Le modèle du freemium est basé sur le principe de discrimination tarifaire, ceux qui valorisent le moins la musique peuvent l’écouter gratuitement en acceptant que les morceaux soient entrecoupés par la publicité, et ceux qui ont plus d’exigences peuvent contre rémunération s’affranchir de la publicité, écouter dans un format de meilleure qualité ou hors connexion. Chaque consommateur paie en fonction de la valeur qu’il accorde au bien. Si vous cherchez à faire payer tout le monde, les consommateurs les moins intéressés ne paieront pas et vous perdrez la possibilité de leur vendre plus tard des services ou des biens additionnels.

Spotify explique que le streaming a permis la baisse du piratage de 25% entre 2009 et 2011 en Suède. Interdire les services de streaming ne poussera-t-il pas de toute façon les consommateurs à revenir au téléchargement illégal ?

A ma connaissance le lien causal entre succès du streaming et baisse du piratage n’est pas clairement avéré. Mais ce qui est plausible c’est que l’offre de streaming, en proposant un catalogue élargi de musique que l’on peut écouter sans restriction sur différents supports (tablette, ordinateur, smartphone..), répond en partie aux besoins exprimés par les pirates de la première heure.
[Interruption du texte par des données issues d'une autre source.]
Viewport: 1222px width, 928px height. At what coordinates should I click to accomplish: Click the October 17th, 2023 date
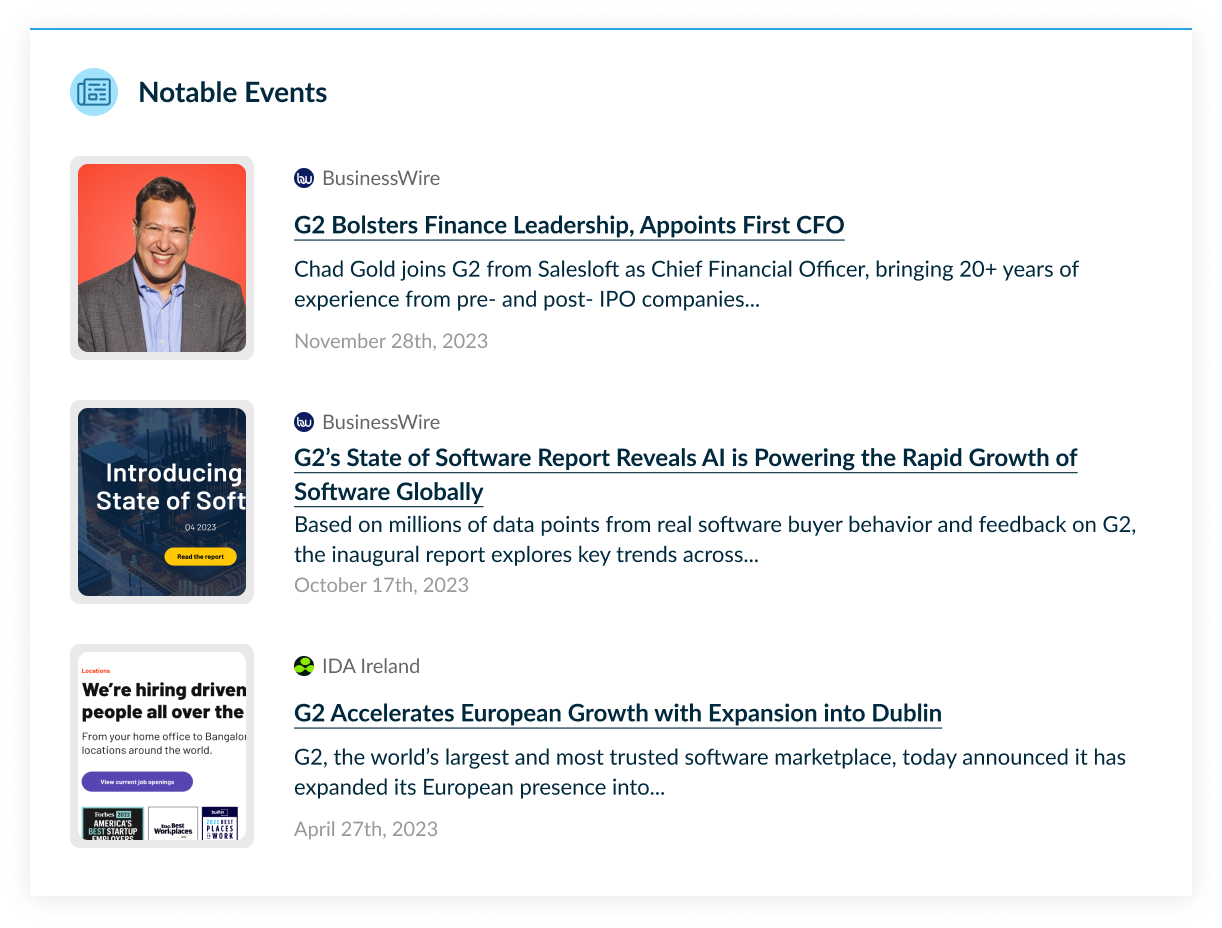381,585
Un service de streaming coûte en moyenne une centaine d'euros par an. N'est-ce pas beaucoup plus que ce que les utilisateurs étaient prêts à payer pour de la musique ? Comment l'industrie musicale pourrait-elle plutôt tenter de profiter de cette tendance ?

Oui, c’est beaucoup plus, mais le nombre de personnes qui payent un abonnement sur une plateforme de streaming est encore inférieur au nombre de consommateurs qui achètent des CD dans les bacs d’un distributeur de biens culturels. Il faut imaginer la dynamique à long terme, et le mieux à faire pour l’industrie musicale est d‘accompagner le développement de ces plateformes, innover dans les services et dans la relation nouvellement créée avec les utilisateurs de streaming pour déclencher chez eux une disposition à payer pour des abonnements "premium".

Comment créer un nouveau modèle économique qui soit viable pour tout le monde ?

Le streaming est une partie de la réponse mais la valeur n’est plus uniquement dans la musique enregistrée, les concerts, l’image, la relation avec les fans... Les artistes et les ayant-droits doivent désormais penser leur production comme une expérience globale pour les consommateurs et la valoriser sur différents canaux. Internet devrait grandement les y aider.